Task prompt: Rewrite the stretch from the line containing "Task: Download the scan logs" through the end of the items, replacing "scan logs" with "audit logs" and leaving everything else unchanged. Omit the pictures from your answer.

— BEGIN Rows —

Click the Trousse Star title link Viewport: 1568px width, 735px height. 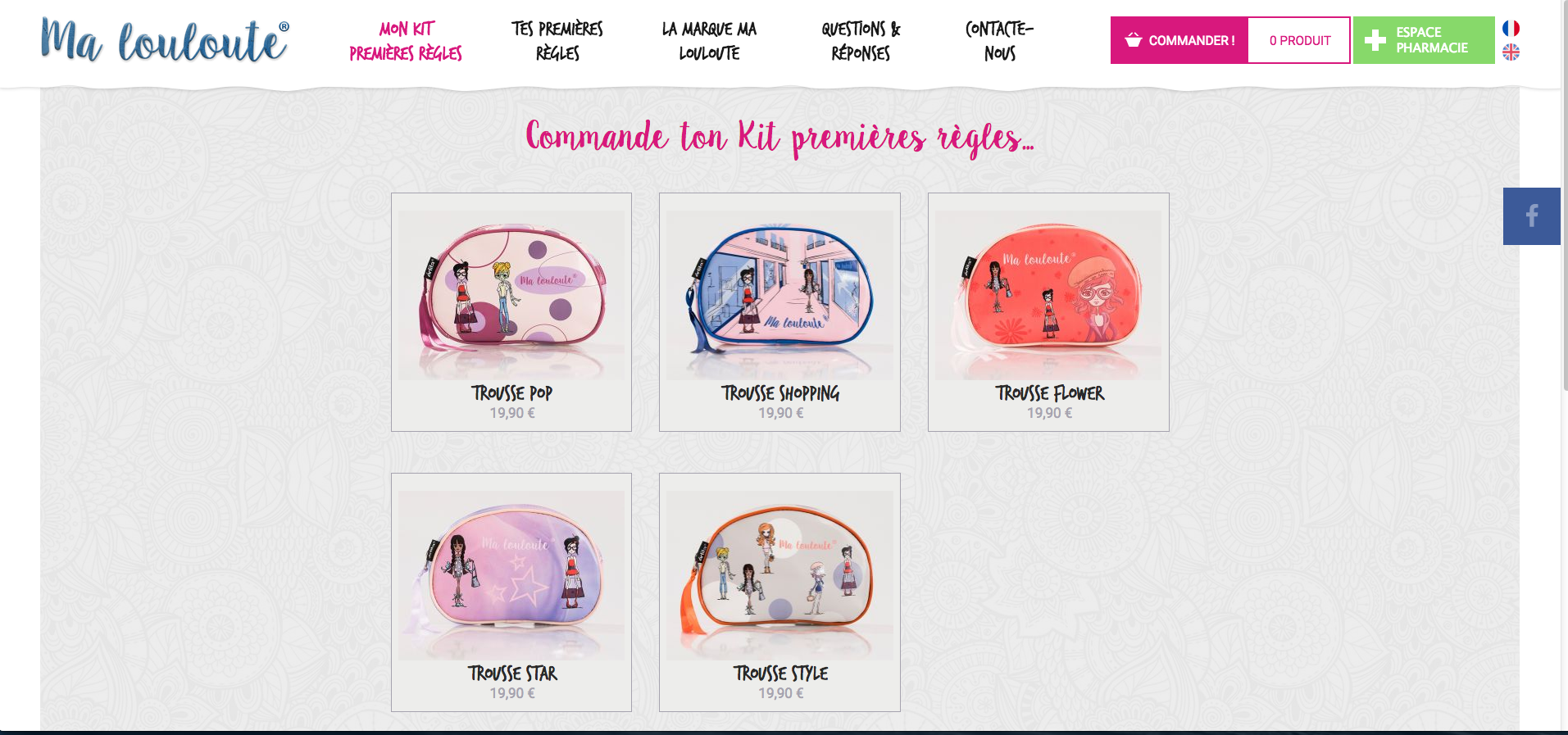point(512,674)
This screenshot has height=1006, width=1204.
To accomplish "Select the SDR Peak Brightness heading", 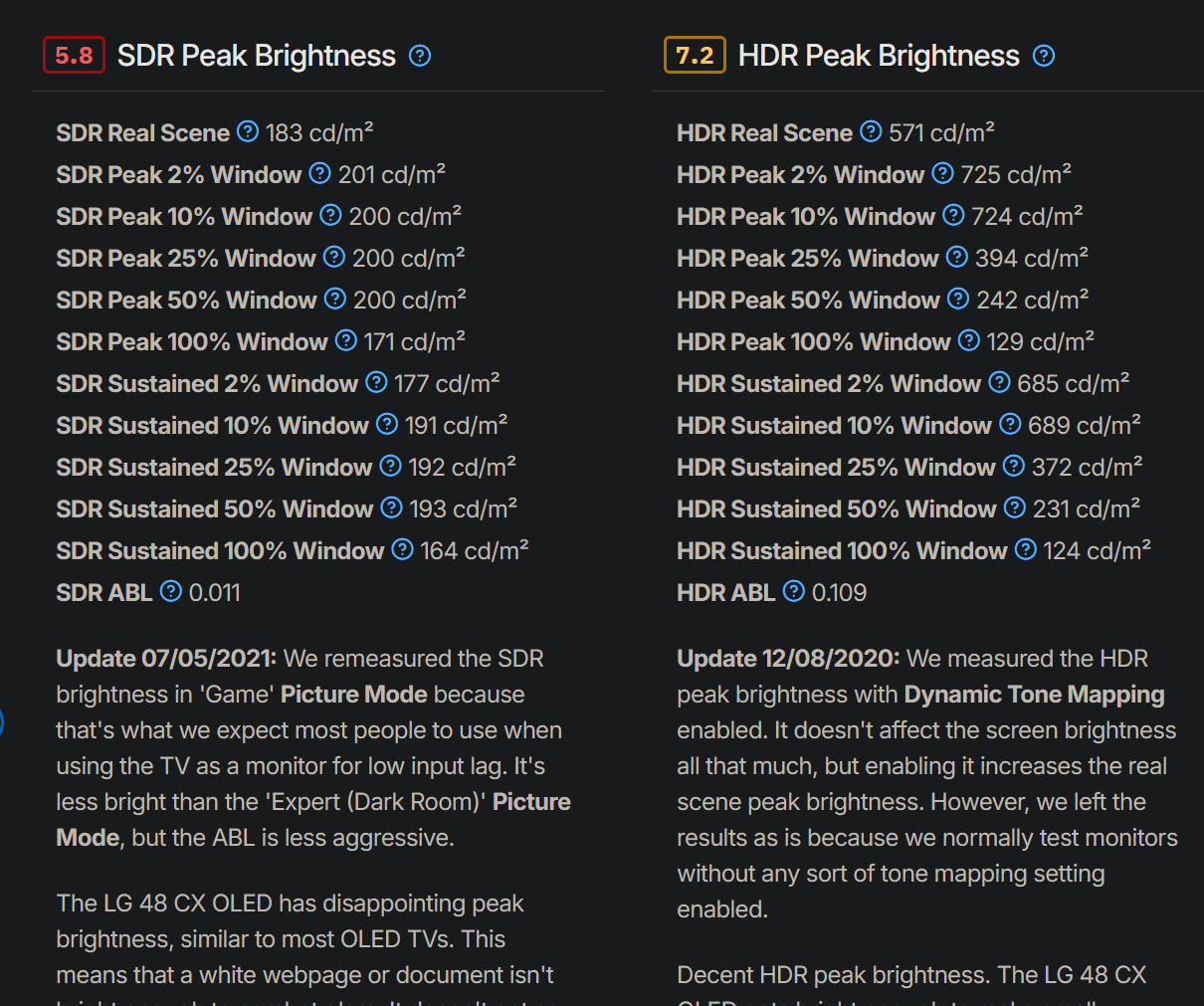I will point(257,56).
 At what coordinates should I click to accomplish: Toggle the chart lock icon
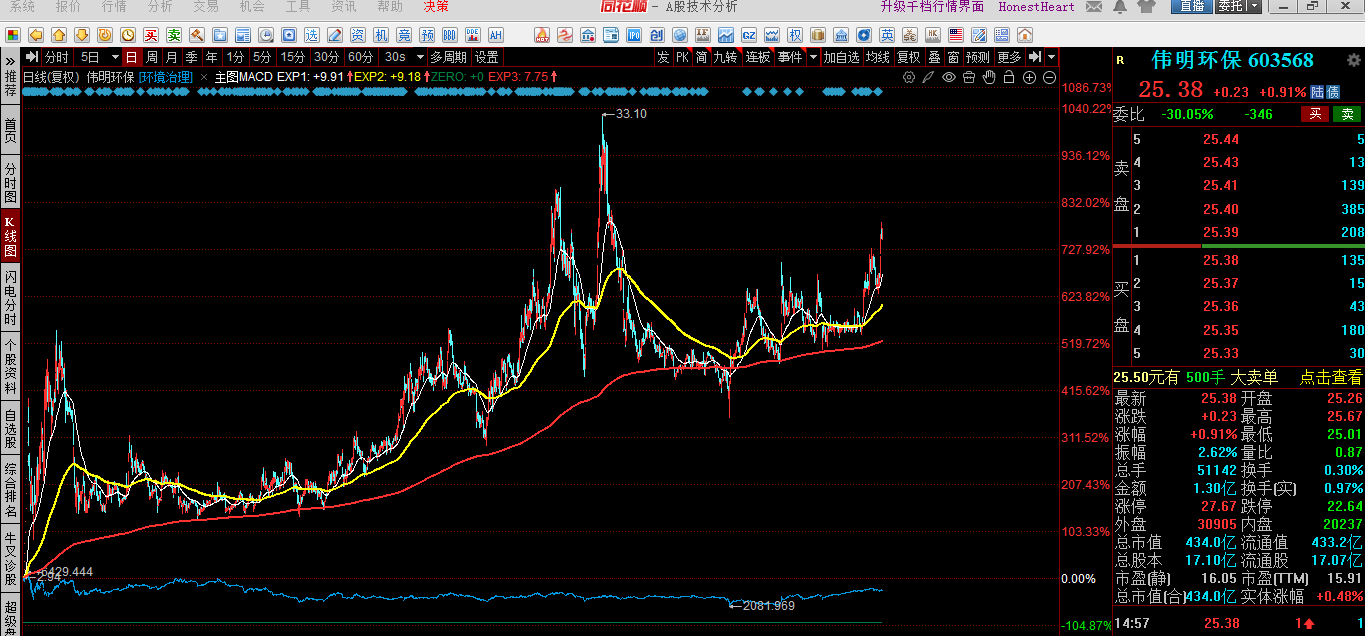point(1010,77)
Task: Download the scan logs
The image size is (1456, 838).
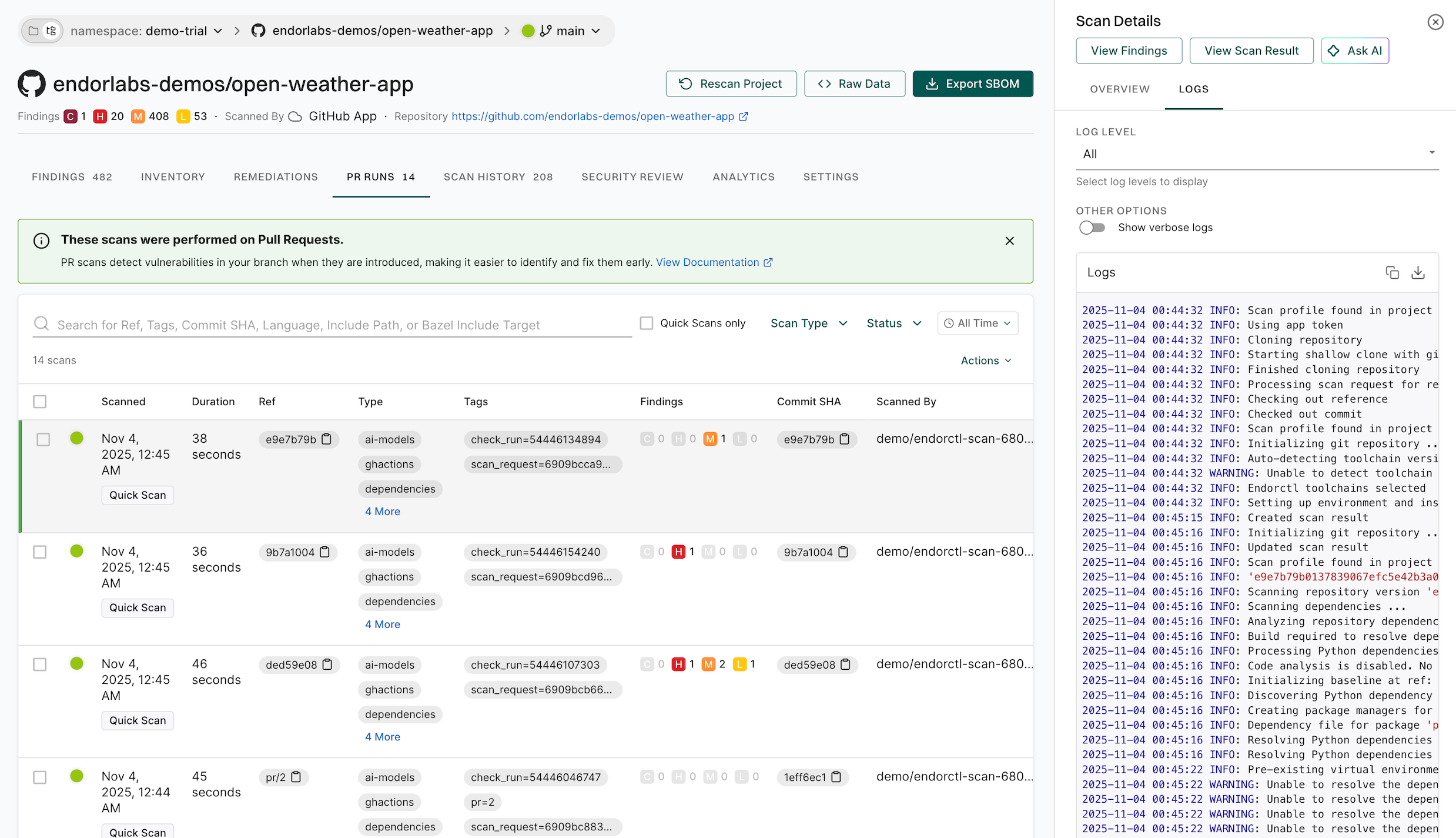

— END Rows —

Solution to this task:
Task: Download the audit logs
The image size is (1456, 838).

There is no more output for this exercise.